Start of Entries supplied

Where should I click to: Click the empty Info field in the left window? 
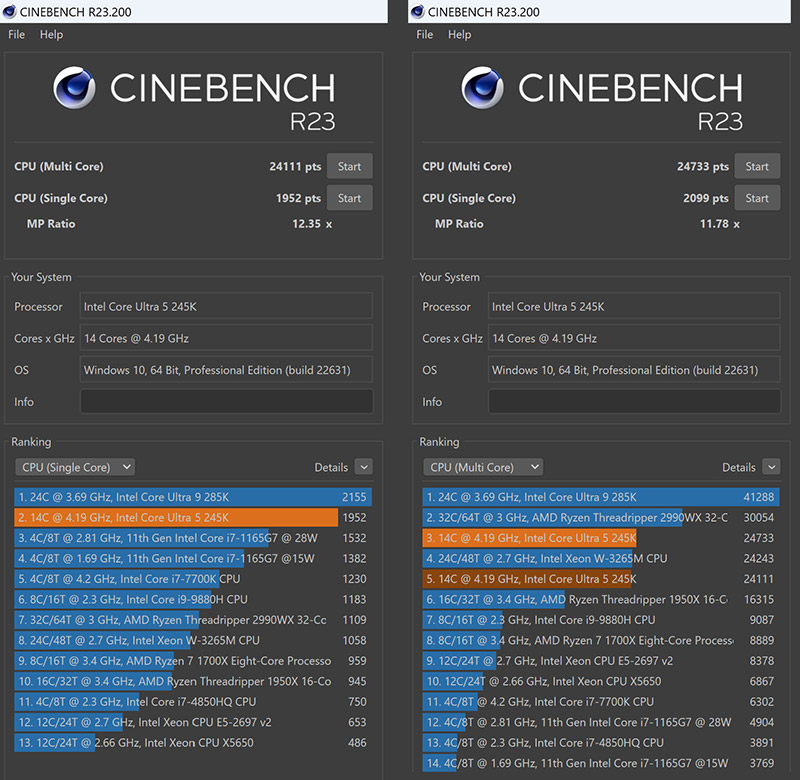tap(225, 401)
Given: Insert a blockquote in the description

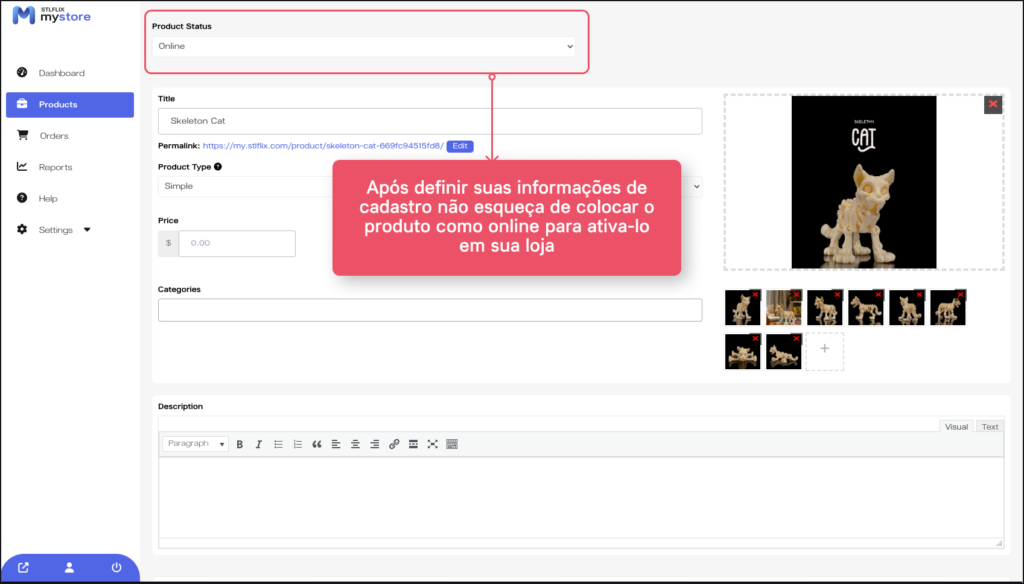Looking at the screenshot, I should (x=317, y=444).
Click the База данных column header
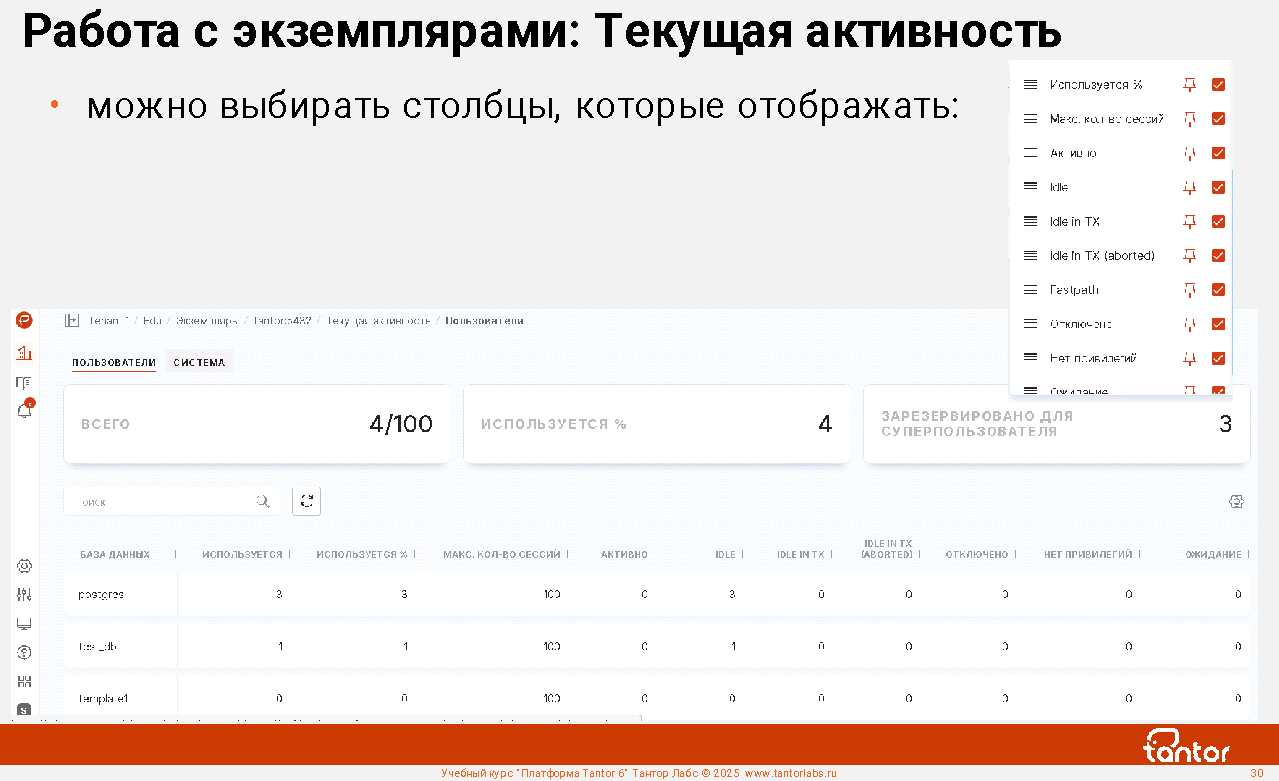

End of Entries supplied

> _Problem details_: What you return must match, line for line, the records from the line containing "Given: Insert a blockquote in the description" through their end, with both ends included and no pictures.

> _Completed exercise_:
Given: Insert a blockquote in the description

Looking at the screenshot, I should (x=317, y=444).
Click the База данных column header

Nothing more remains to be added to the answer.